▶ _WHAT THE TASK REQUIRES_
Reproduce, please, only the lines from the first line below to the line containing "Given: Open the Sources bug debugger tool", inclusive.

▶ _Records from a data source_
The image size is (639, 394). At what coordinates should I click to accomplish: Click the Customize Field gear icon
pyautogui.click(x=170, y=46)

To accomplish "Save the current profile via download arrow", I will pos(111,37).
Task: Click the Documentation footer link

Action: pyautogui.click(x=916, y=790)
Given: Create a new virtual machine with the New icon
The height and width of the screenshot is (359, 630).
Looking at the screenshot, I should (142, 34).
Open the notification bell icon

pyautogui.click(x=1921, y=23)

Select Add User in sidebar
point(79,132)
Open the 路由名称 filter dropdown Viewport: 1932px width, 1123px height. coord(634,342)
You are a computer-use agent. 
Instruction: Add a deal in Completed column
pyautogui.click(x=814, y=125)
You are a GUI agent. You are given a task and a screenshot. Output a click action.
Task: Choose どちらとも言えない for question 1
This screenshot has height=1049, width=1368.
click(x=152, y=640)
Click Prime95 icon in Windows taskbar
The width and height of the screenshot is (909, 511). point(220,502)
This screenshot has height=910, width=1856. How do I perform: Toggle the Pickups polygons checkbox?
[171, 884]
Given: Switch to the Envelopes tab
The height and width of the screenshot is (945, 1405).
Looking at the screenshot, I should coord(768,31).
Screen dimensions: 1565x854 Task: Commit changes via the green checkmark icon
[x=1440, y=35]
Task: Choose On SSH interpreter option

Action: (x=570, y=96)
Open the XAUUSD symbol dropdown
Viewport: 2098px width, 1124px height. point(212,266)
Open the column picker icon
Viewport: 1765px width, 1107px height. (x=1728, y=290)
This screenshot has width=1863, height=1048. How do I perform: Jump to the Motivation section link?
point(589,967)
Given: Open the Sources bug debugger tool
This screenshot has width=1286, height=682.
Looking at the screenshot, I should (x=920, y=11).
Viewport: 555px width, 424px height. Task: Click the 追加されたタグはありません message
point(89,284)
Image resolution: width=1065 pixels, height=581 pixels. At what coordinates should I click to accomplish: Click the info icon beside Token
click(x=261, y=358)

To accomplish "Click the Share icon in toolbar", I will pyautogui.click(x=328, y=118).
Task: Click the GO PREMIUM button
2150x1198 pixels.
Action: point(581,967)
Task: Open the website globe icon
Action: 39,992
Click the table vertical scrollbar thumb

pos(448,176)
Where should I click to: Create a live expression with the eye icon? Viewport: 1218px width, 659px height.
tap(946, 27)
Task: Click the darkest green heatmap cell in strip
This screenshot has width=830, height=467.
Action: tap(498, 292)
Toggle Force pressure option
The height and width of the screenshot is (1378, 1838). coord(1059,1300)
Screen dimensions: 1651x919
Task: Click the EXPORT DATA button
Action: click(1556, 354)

▶ _SOLUTION FOR THIS TASK_
The image size is (639, 394). At what coordinates should I click to accomplish: Click the Customize Field gear icon
pyautogui.click(x=170, y=46)

To accomplish "Save the current profile via download arrow", I will pos(111,37).
Task: Click the Documentation footer link

Action: pyautogui.click(x=916, y=790)
Given: Create a new virtual machine with the New icon
The height and width of the screenshot is (359, 630).
Looking at the screenshot, I should (142, 34).
Open the notification bell icon

pyautogui.click(x=1921, y=23)

Select Add User in sidebar
point(79,132)
Open the 路由名称 filter dropdown Viewport: 1932px width, 1123px height. coord(634,342)
You are a computer-use agent. 
Instruction: Add a deal in Completed column
pyautogui.click(x=814, y=125)
You are a GUI agent. You are given a task and a screenshot. Output a click action.
Task: Choose どちらとも言えない for question 1
This screenshot has height=1049, width=1368.
click(x=152, y=640)
Click Prime95 icon in Windows taskbar
The width and height of the screenshot is (909, 511). point(220,502)
This screenshot has height=910, width=1856. How do I perform: Toggle the Pickups polygons checkbox?
[171, 884]
Given: Switch to the Envelopes tab
The height and width of the screenshot is (945, 1405).
Looking at the screenshot, I should coord(768,31).
Screen dimensions: 1565x854 Task: Commit changes via the green checkmark icon
[x=1440, y=35]
Task: Choose On SSH interpreter option

Action: (x=570, y=96)
Open the XAUUSD symbol dropdown
Viewport: 2098px width, 1124px height. point(212,266)
Open the column picker icon
Viewport: 1765px width, 1107px height. (x=1728, y=290)
This screenshot has width=1863, height=1048. How do I perform: Jump to the Motivation section link?
point(589,967)
Given: Open the Sources bug debugger tool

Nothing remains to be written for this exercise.